Supplied data:
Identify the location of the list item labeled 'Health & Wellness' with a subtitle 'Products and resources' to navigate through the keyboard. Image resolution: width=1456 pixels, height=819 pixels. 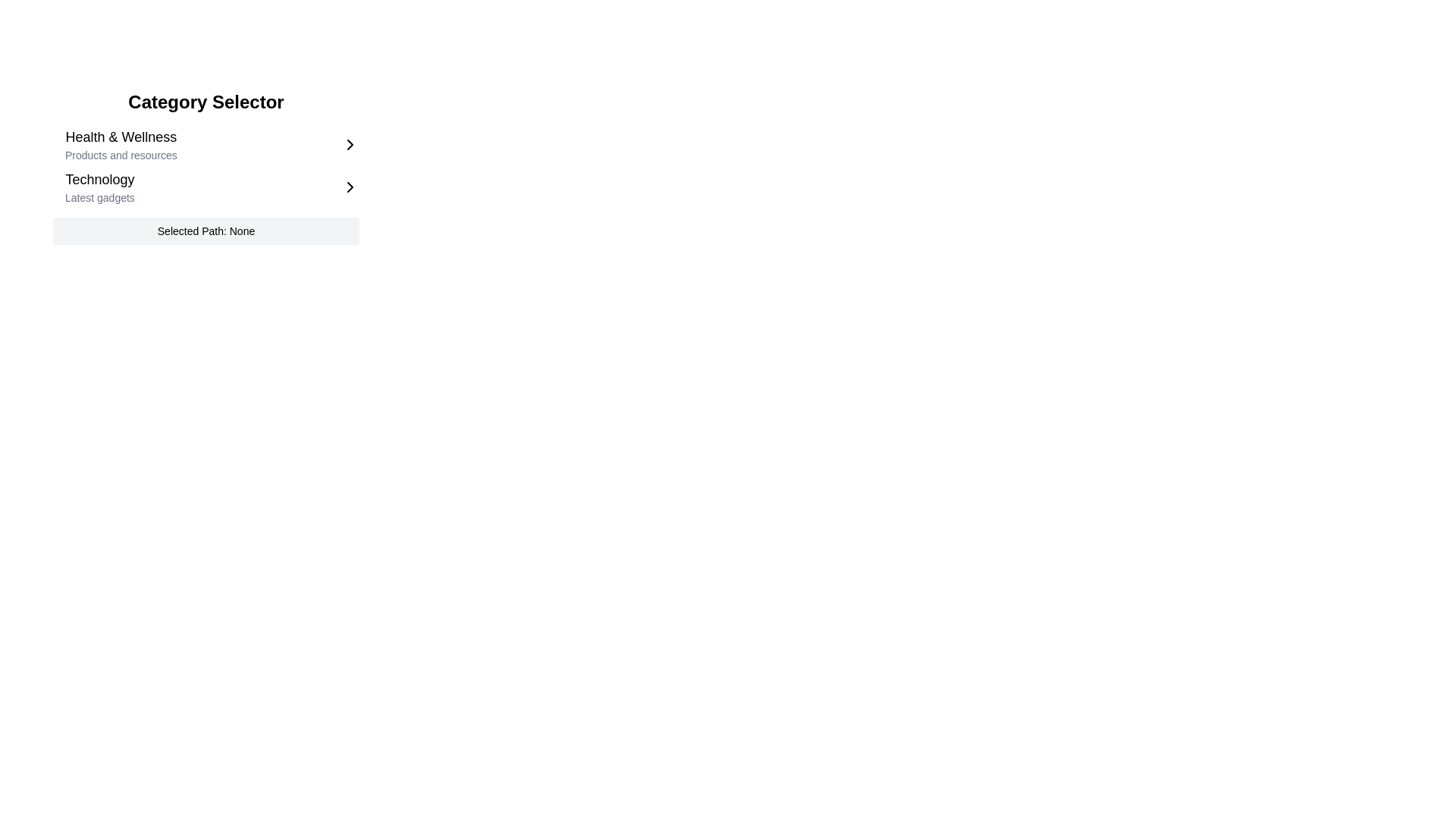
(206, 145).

...

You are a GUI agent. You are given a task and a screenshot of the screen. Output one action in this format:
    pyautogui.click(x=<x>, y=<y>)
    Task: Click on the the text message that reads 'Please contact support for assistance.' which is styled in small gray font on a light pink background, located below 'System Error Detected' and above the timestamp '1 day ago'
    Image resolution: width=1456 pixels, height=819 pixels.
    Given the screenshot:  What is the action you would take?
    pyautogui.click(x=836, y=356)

* * *

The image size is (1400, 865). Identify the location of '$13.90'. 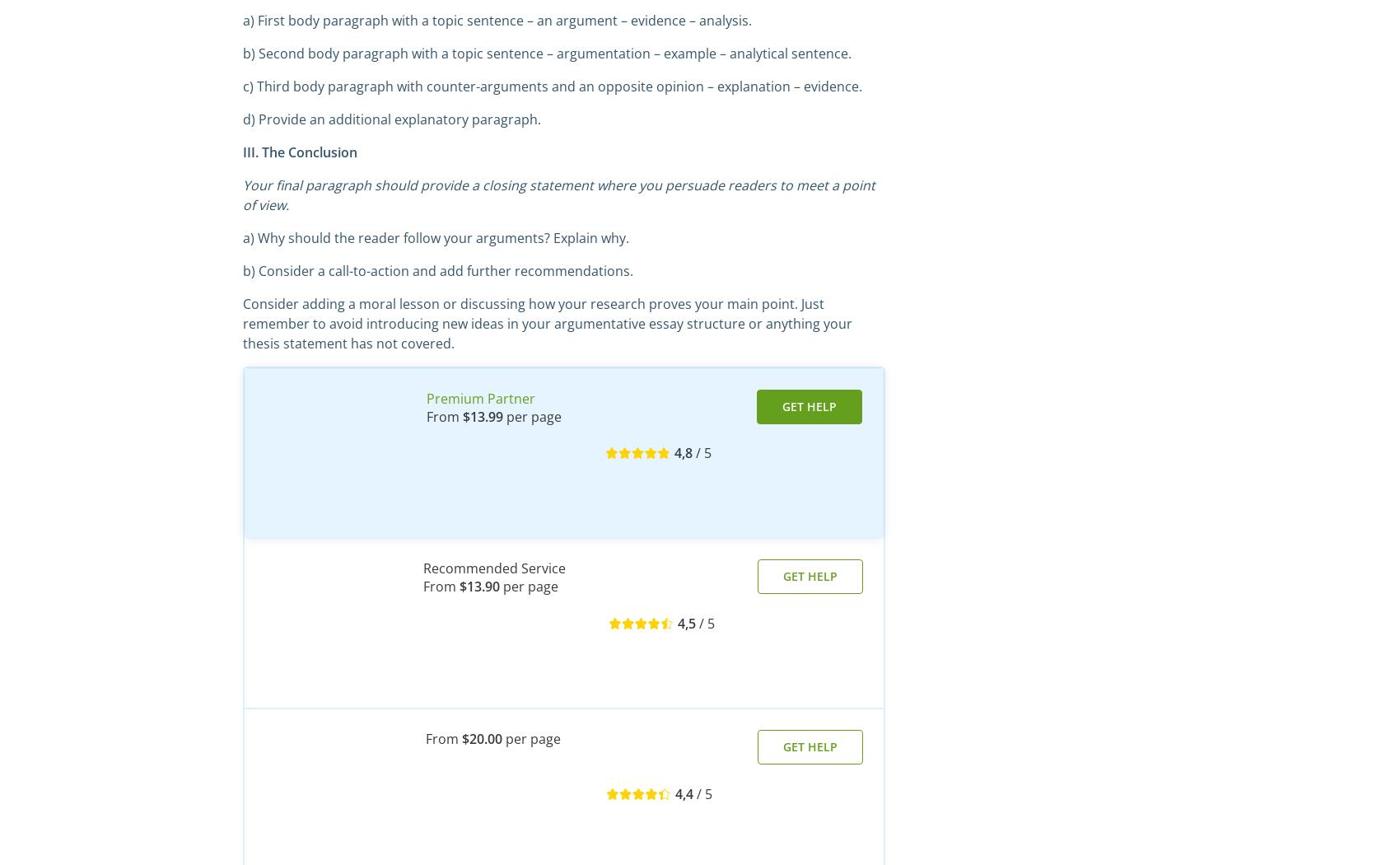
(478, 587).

What to produce:
Please repeat the lines exactly, from the line with "The image size" to the line with "(478, 587).", leaving the pictures out.

Complete output:
The image size is (1400, 865). Identify the location of '$13.90'. 
(478, 587).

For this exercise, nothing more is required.